* WHAT YOU ARE ASKED TO DO
The expected output is every line of the data exactly as shown, minus the images.

Top of TASK INPUTS

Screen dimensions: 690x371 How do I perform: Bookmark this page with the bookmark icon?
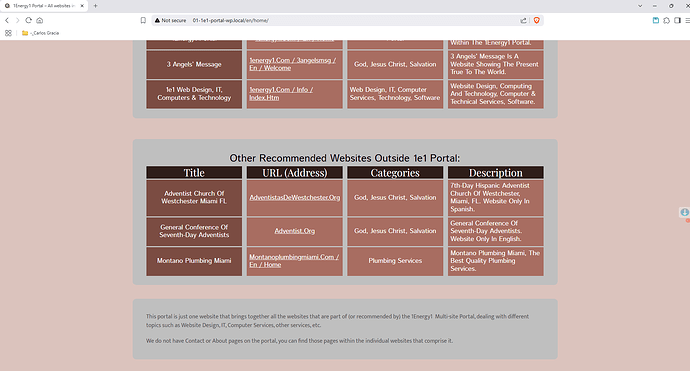point(143,20)
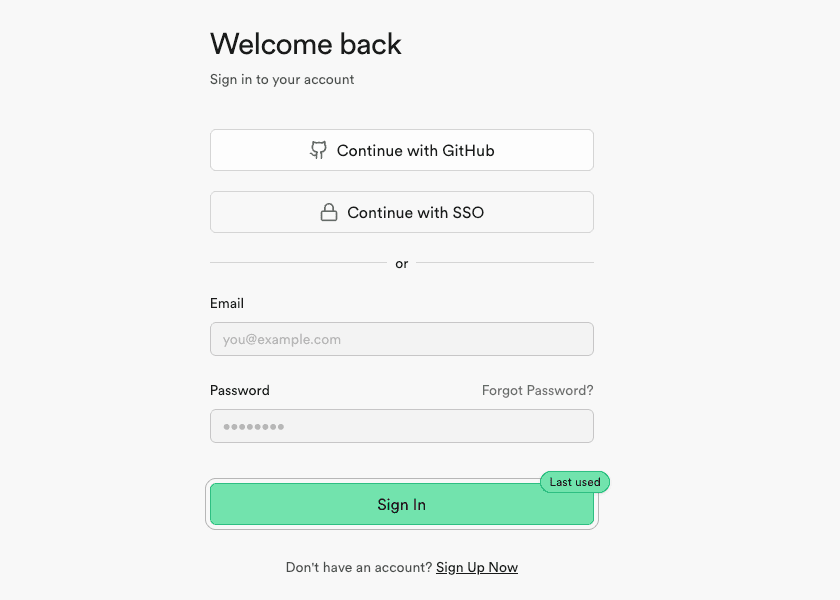Click the Last used badge
The height and width of the screenshot is (600, 840).
coord(575,482)
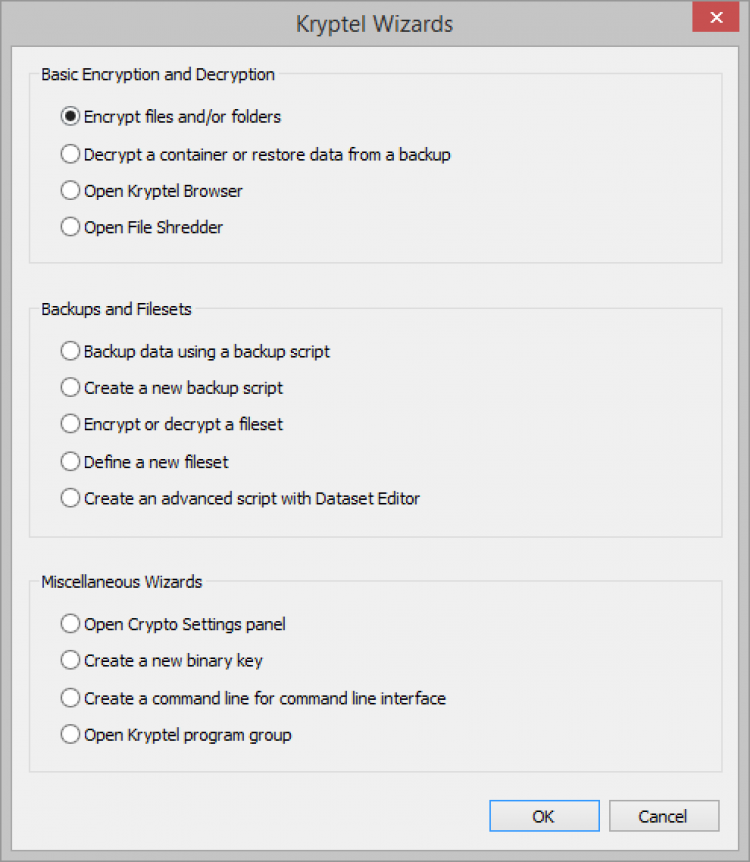Choose Decrypt a container or restore data
Screen dimensions: 750x862
(x=70, y=154)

Bottom of TASK INPUTS

* RESULT OF THE TASK
Screen dimensions: 690x371 How do I perform: Bookmark this page with the bookmark icon?
point(143,20)
Click the Last used badge
The height and width of the screenshot is (600, 840).
coord(575,482)
Choose Decrypt a container or restore data
Screen dimensions: 750x862
(x=70, y=154)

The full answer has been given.